● TASK GOAL
Answer these questions from the text on Lang Hancock's will:
(a) In what month and year was the new will signed?
(b) How did the March deed divide the assets between Gina and her children's trust?
(c) How much did the deal with the Romanian leader cost when Gina canceled it?

● SELECTED TEXT
Back to our story about Rose.

So in August 1991, seven months before he died, Lang decides to change his will to give Rose a 50% share in certain mining tenements, that's places where you have mines.

The other 50% goes to Gina, and that completely goes against the Juna agreement.

Old man fading, Sark changes will just before death.

Classic.

So this new will was signed in December 1991.

But at this point, Gina still thought she would get everything.

And by the end of 1991, she'd rejoined the board of Hancock Prospecting.

But then in February 1992, Lang faxes Gina to say Rose had broken promises about her drug, her pill addiction, and that marriage was over.

And then...

In March, a deed for the sale of mining rights in an area named McCamey's Monster was drawn up.

And this completely nullified the new will.

It put all the assets in the hands of Gina and her family.

There were 49% going to her children in a trust and 51% going to Gina.

So everything's back to Gina.

And also, it also wiped out any other bequests, such as Lang's sister's children, cousins' children, staff, including Ken McCamey, whom McCamey's monster was named after.

So Gina essentially gets the lot.

Now, Lang was very ill when he signed that deed, and some argue that he actually had no idea what he was doing.

You know, at the time, he was a shadow of a man, he'd shrunk to 62 kilos and you know the cardiologist treating him said he had gangrene in the feet, he had anemia, he's bed sores, he was not a well man.

And in fact, seven days later, aged 82, he died.

So Gina inherits the company and all the money it could generate.

And as her unauthorized biographer, Adele Ferguson wrote, Almost from the day she was born, her father had brought her up to be the successor of the Hancock Empire.

This helped shaped her personality and made her tough, ruthless, and single-minded when it came to getting what she believed was hers.

And she certainly did get that inheritance.

So Gina in this Rose versus Gina who's going to get the money, Gina comes out on top.

Now let's break down what Gina actually inherited.

Various sources estimated Hancock prospecting to be worth about $75 million and the Rio Tinto royalties add roughly $12 million a year in 1992.

But Gina has regularly disputed the fact that she inherited that much.

She said that she inherited a lot of debt too and the company wasn't in such great shape.

Lang was seen to have squandered a lot of his wealth on outlandish gifts to his wife.

Don't forget those double bathtubs.

And ill-advised business deals.

There was an elaborate deal, for instance, to swap raw materials for railway wagons with the Romanian leader Nicola Ceaușescu.

That deal cost $25 million when Gina cancelled it.

So she'd sold off what she could to help pay the bills.

There was a struggling manganese mine in Thailand, a private jets and property, and she'd mortgaged the company's head office building.

So there was a little bit of repair work to do on the company after her father's death but obviously when she inherited the lot she got a reputation for herself right so gina was being called an heiress by journalists and you know she initially ignored it but then she started shooting back at the people who described her as just the richest girl in australia it's interesting isn't it because heiress has a certain bundle of concepts associated with it.

(Word and element pointing entries)
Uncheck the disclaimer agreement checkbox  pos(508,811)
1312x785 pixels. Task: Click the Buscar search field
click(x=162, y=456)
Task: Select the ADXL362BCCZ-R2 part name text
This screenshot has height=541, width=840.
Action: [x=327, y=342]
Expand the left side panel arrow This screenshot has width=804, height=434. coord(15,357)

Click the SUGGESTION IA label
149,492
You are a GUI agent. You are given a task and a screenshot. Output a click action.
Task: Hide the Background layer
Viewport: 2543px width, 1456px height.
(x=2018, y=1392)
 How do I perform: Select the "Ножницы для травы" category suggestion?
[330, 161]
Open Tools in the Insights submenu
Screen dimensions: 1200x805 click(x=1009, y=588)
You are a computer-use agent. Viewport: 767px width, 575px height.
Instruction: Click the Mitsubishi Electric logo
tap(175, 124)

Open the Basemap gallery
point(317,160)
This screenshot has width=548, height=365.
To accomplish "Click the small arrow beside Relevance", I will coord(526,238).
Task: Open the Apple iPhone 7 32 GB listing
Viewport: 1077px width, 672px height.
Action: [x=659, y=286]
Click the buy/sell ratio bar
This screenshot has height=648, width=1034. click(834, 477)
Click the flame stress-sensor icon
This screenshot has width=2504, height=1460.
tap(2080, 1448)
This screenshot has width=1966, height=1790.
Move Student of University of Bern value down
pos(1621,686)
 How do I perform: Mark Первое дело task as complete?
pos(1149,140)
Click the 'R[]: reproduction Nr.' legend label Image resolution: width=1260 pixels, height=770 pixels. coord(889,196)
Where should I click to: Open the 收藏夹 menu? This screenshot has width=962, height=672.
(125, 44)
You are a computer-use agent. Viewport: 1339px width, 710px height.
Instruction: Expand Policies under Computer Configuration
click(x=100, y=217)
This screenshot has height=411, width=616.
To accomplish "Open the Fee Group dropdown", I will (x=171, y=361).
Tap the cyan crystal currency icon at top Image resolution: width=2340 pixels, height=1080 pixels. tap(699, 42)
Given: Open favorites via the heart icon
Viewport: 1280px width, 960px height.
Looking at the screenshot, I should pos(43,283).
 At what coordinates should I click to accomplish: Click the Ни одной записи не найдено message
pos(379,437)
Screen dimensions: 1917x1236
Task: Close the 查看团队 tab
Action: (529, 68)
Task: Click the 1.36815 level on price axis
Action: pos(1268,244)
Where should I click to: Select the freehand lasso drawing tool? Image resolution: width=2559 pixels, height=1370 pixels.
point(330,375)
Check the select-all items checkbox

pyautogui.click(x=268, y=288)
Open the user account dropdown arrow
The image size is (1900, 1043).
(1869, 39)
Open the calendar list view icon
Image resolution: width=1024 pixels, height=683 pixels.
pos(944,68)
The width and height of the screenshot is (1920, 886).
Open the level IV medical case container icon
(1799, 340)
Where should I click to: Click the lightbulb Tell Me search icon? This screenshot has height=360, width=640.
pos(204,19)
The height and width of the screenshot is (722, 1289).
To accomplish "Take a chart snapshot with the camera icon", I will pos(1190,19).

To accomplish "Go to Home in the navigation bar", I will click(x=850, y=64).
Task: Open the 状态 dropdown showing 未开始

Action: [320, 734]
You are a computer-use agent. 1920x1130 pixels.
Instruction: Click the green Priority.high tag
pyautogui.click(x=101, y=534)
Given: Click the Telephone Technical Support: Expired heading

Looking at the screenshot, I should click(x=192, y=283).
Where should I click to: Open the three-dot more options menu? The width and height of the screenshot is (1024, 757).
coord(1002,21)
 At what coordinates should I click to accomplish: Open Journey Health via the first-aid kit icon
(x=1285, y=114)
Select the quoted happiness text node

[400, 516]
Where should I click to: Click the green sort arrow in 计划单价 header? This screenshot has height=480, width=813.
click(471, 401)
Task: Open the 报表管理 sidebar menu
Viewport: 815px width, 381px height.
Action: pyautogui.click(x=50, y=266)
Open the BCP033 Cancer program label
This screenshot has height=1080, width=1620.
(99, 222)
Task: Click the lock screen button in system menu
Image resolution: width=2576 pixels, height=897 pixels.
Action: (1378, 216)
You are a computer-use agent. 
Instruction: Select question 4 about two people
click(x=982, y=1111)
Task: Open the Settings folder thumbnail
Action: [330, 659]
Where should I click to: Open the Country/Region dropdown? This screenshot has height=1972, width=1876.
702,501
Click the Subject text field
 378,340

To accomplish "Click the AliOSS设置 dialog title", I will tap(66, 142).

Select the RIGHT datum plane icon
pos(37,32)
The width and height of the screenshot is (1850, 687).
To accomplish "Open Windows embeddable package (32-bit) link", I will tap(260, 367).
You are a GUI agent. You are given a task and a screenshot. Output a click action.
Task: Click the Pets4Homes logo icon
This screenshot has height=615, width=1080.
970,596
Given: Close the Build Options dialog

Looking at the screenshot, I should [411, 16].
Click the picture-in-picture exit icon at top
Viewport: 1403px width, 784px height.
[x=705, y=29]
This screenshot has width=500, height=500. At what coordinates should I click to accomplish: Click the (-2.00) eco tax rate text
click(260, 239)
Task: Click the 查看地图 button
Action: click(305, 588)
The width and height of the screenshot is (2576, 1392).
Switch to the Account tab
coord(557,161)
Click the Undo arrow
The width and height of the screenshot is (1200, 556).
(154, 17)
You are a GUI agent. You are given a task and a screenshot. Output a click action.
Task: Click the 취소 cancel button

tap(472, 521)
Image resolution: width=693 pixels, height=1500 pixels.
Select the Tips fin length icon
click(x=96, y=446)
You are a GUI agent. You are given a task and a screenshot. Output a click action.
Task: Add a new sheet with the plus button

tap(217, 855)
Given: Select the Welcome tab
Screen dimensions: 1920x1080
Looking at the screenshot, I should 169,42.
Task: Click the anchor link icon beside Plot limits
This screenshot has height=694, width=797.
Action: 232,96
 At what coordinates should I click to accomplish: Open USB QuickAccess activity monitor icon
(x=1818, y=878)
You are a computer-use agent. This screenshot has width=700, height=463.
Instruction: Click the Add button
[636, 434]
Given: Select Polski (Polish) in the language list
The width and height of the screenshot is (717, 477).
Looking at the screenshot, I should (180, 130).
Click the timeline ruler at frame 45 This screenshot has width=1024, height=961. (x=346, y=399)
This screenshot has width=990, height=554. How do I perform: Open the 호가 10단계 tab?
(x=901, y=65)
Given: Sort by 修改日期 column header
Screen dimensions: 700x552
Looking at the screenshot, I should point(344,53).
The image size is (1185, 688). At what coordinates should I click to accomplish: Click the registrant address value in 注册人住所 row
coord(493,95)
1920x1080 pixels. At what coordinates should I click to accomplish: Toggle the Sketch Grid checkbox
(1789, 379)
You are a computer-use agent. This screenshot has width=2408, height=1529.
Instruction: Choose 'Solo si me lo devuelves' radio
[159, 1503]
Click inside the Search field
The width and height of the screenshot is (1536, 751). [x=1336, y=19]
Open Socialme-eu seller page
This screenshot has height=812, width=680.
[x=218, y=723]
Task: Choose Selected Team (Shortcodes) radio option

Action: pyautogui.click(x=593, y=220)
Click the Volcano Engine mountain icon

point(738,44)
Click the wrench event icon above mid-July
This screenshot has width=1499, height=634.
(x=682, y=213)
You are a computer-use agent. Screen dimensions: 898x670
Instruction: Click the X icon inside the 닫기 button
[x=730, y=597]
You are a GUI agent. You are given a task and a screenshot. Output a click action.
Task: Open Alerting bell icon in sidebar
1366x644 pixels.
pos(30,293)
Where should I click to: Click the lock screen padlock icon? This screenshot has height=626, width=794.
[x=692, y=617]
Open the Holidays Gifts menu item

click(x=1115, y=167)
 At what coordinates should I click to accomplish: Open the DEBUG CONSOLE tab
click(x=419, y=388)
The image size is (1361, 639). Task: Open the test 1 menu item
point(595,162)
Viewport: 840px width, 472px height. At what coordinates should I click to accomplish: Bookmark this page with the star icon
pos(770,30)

● FINISHED EXERCISE
(a) December 1991.
(b) Gina received 51%, and 49% went to her children in a trust.
(c) $25 million.